His warriors would loop wide around Thunder and Burned Wood Towns, keeping to the forest and seldom-used trails. Similarly they avoided the hamlets where numerous Albaamaha lived, having no hope of overcoming that many people in such a short time.

“Minimize the risk of discovery,” he had told his men. “Strike and run! We want to be well ahead of pursuit. Remember that the alarm will be raised at any moment. Pursuit will be coming behind us, and these are our people—Sky Hand warriors motivated to find the intruders. You know their hearts as well as I do. Our only hope is to be ahead of them, to have time to become Sky Hand again before we finally meet up with them.”

And that was the beauty of it all. No one would ever know. In the confusion, his warriors would look as if they, too, were searching for the Chahta.

But that was later, after they had finished their sweep. After they had found Fast Legs, and rescued him from his tormentors.

They took one of ours! The knowledge festered like a deep splinter. It drove him onward, fueled his rage at each Albaamaha farmstead. After all these years, had the Albaamaha learned nothing of Sky Hand vengeance?

He trotted on. Another farmstead lay just past this belt of trees.

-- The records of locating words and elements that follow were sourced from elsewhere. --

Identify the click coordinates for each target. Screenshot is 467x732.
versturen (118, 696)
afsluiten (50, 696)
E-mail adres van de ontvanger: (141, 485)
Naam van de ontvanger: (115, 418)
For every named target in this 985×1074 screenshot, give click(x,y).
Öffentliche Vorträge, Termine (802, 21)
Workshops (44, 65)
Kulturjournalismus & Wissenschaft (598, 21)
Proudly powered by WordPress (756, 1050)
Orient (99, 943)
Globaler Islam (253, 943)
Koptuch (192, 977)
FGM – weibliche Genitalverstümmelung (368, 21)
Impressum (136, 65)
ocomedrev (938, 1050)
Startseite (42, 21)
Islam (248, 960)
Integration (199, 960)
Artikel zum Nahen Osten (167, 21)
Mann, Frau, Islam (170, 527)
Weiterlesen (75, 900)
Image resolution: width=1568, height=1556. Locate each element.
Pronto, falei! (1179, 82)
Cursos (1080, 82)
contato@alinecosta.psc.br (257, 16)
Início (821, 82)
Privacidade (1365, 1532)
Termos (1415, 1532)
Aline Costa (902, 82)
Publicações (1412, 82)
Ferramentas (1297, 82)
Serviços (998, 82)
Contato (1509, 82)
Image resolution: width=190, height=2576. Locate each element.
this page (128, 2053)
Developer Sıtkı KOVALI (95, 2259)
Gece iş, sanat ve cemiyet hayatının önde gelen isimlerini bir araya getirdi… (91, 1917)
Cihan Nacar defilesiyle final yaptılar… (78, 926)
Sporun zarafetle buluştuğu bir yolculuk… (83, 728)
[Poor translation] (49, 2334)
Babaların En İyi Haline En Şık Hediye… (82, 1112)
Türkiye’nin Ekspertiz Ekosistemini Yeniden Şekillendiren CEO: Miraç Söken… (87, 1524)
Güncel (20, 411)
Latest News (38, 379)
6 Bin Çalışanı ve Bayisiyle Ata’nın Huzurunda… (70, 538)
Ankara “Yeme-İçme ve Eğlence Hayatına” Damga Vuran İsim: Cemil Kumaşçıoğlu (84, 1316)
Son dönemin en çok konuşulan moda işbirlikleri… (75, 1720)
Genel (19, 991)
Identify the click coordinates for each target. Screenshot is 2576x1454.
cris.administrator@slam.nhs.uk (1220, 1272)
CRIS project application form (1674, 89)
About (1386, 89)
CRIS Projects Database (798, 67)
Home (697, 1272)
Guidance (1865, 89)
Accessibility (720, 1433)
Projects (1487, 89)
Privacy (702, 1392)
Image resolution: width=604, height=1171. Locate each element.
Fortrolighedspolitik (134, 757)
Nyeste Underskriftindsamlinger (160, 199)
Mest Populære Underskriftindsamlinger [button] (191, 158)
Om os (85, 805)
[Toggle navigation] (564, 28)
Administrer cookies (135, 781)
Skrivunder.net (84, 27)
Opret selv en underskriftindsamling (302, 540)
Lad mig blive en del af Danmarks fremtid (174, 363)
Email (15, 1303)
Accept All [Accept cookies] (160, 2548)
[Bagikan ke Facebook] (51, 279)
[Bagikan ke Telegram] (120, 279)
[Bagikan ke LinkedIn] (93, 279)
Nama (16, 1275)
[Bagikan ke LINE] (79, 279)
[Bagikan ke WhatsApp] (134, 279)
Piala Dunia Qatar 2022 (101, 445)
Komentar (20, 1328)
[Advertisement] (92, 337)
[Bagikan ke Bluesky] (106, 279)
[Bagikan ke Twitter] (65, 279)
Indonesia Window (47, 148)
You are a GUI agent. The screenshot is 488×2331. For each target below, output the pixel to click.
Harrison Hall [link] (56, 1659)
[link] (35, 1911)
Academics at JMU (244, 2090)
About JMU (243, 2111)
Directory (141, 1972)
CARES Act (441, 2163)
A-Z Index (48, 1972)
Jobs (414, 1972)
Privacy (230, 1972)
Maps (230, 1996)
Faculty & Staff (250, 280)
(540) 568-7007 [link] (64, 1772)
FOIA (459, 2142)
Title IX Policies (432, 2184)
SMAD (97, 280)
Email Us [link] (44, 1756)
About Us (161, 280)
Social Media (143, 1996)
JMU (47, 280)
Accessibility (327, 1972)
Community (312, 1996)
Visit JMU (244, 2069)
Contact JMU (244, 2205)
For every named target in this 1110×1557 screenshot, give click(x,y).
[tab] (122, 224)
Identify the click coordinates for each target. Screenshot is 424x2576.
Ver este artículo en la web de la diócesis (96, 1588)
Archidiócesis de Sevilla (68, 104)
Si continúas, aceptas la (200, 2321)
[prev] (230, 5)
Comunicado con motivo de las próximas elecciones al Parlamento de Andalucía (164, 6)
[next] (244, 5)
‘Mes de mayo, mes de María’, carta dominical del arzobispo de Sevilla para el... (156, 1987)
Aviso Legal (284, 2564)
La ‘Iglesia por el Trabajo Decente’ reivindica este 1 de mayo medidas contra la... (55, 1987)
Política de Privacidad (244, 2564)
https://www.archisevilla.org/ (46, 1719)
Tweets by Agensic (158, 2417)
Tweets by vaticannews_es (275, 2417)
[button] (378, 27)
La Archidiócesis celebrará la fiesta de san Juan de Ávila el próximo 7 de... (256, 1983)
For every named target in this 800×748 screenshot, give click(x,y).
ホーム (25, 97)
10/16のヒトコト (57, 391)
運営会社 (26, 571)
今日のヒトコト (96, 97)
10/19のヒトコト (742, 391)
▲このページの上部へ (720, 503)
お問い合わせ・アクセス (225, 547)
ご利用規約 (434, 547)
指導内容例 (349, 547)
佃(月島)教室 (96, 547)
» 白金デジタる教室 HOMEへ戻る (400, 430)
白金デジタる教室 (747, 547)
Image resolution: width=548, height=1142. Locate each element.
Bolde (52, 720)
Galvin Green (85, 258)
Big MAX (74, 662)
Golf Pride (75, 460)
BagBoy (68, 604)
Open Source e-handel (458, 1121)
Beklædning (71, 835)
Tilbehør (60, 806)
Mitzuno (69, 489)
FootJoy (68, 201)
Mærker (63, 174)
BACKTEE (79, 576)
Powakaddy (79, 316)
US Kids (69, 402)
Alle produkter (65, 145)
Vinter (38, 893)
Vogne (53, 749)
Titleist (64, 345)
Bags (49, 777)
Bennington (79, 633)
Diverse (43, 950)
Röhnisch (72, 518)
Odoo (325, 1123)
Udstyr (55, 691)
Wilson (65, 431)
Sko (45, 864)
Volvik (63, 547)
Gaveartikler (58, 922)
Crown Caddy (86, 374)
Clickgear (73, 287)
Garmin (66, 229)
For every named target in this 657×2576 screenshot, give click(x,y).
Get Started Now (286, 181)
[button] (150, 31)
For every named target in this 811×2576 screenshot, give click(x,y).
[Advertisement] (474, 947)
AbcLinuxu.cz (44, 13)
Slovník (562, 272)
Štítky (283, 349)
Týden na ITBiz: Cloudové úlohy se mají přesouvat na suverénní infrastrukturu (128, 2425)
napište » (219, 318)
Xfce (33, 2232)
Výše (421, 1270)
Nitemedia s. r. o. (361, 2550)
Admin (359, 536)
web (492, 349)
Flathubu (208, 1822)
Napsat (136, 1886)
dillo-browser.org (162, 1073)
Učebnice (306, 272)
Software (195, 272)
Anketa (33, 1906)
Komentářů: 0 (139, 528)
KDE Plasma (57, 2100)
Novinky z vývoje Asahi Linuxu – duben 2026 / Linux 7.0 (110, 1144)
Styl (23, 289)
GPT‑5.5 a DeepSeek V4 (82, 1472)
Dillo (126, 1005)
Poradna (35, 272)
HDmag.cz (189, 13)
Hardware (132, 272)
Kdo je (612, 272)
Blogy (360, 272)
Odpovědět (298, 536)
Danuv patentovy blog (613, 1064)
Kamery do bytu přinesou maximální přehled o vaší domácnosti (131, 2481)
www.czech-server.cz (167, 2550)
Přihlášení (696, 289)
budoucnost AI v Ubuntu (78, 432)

The place had been built at the edge of the fields, easy to approach. As he glimpsed it through the boles, he smiled. Smoke was rising from the fire out front. He could see a man, a woman, and three or four children. The woman was pounding corn in her mortar, the pestle rising and falling in time to a rhythmic thump, thump, thump.

He broke from the trees, with Bear Paw and Lightning Arrow on either side. The dogs began to bark, but by then he was racing around the house, his bow drawn. They had no chance.



The journey down from the hills had been difficult in places. Trader, Old White, and Two Petals periodically had to step out and wade, dragging the canoes through shallows, until the channel deepened. But as the terrain opened into swampy bottoms, the route had grown easier. Now, with the confluence of several streams, they had both current and enough draft to make the descent into the Horned River Valley easy. The soils here had taken on a yellow hue where they were exposed in the river bank.

Trader leaned his head back, drawing the familiar scent of the swamplands into his nostrils. Beyond the trees and backwaters, the gum, bald cypress, and tupelo gave way to oak and hickory.

They passed the first small Chahta farmstead, waving and calling greetings as they passed. Old White had made sure to hold his staff high, the white feathers waving. Despite calls to make land and Trade, they passed on, leaving the disappointed family staring after them.